Activity: Transcribe every entry exactly; the images stay out.

(Collection entries)
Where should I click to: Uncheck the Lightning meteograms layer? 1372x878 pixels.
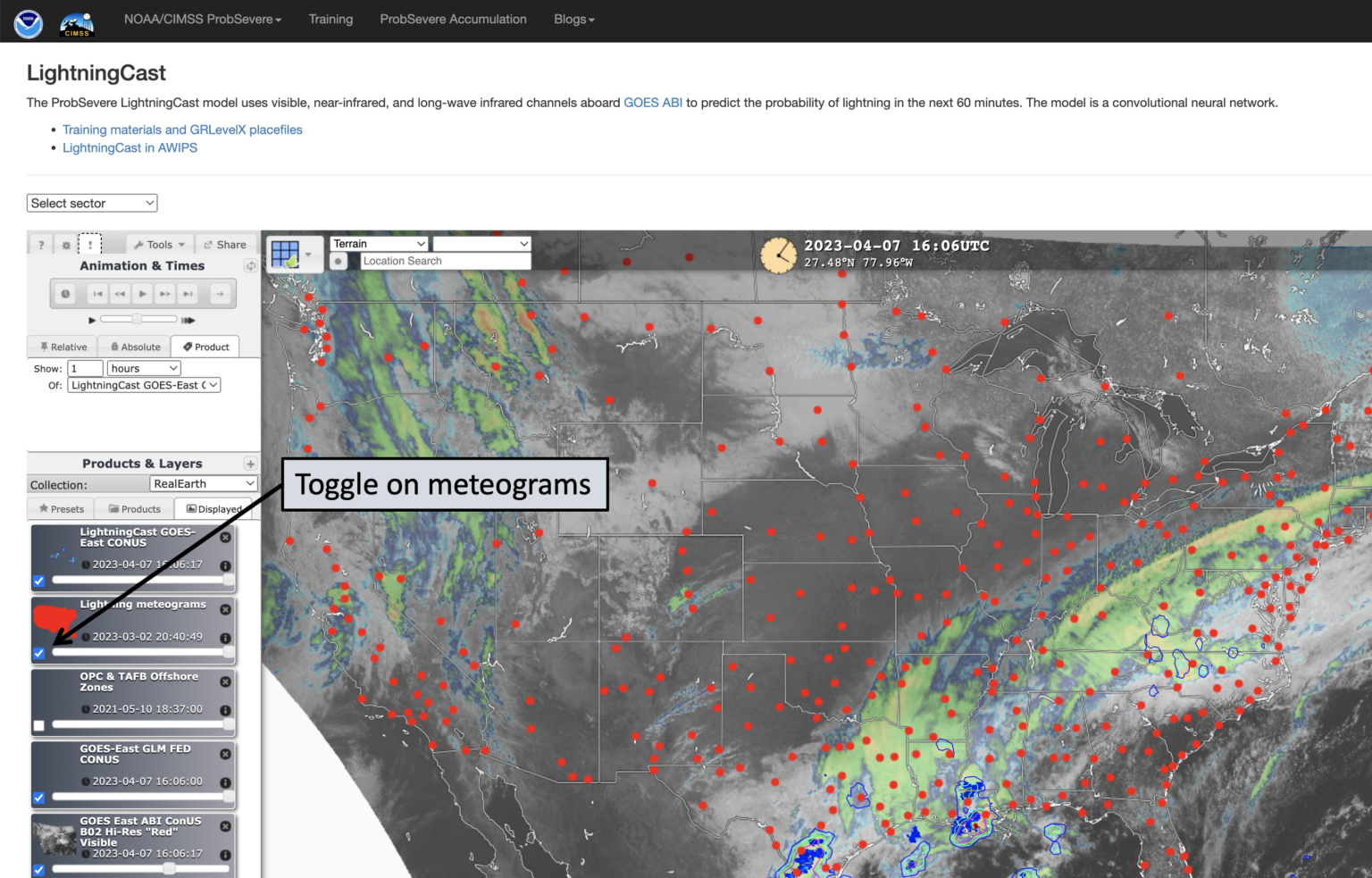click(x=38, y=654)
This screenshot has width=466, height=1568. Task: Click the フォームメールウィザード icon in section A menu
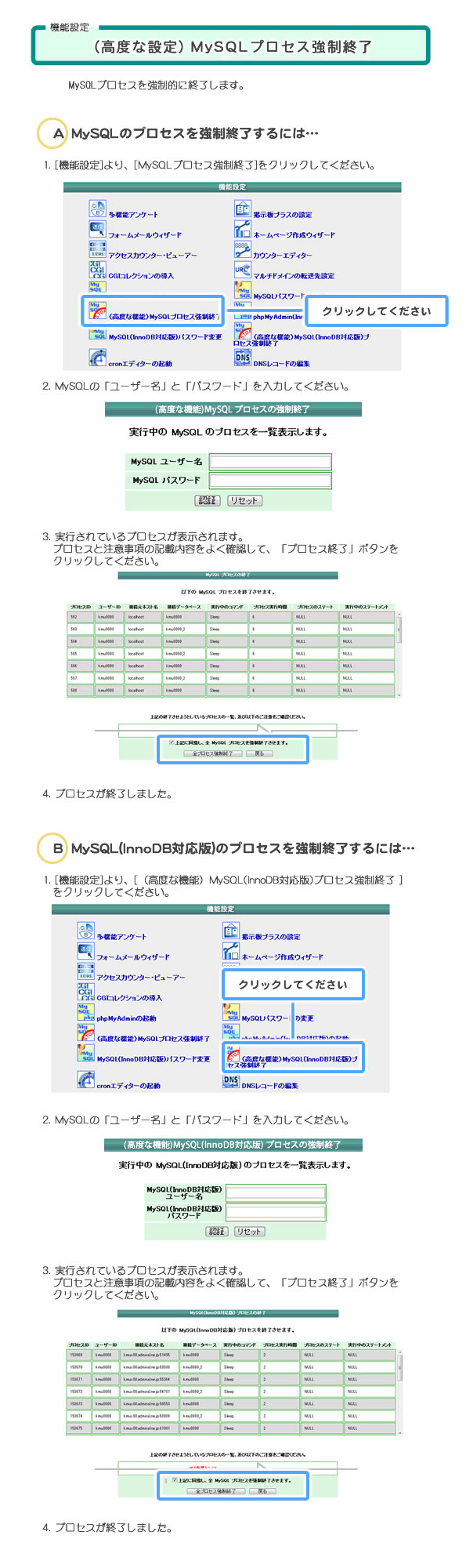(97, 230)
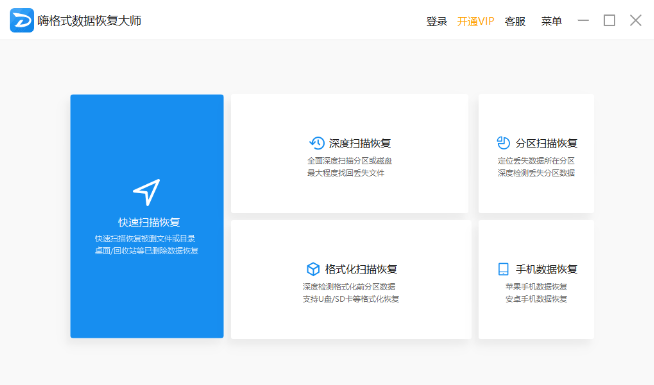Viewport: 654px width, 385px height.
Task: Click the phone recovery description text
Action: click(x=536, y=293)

Written solution:
Where should I click to: Uncheck the Lightning meteograms layer? 1372x878 pixels.
click(x=38, y=654)
This screenshot has width=466, height=1568. Task: Click the フォームメールウィザード icon in section A menu
(97, 230)
Viewport: 654px width, 385px height.
Task: Click the phone recovery description text
Action: click(x=536, y=293)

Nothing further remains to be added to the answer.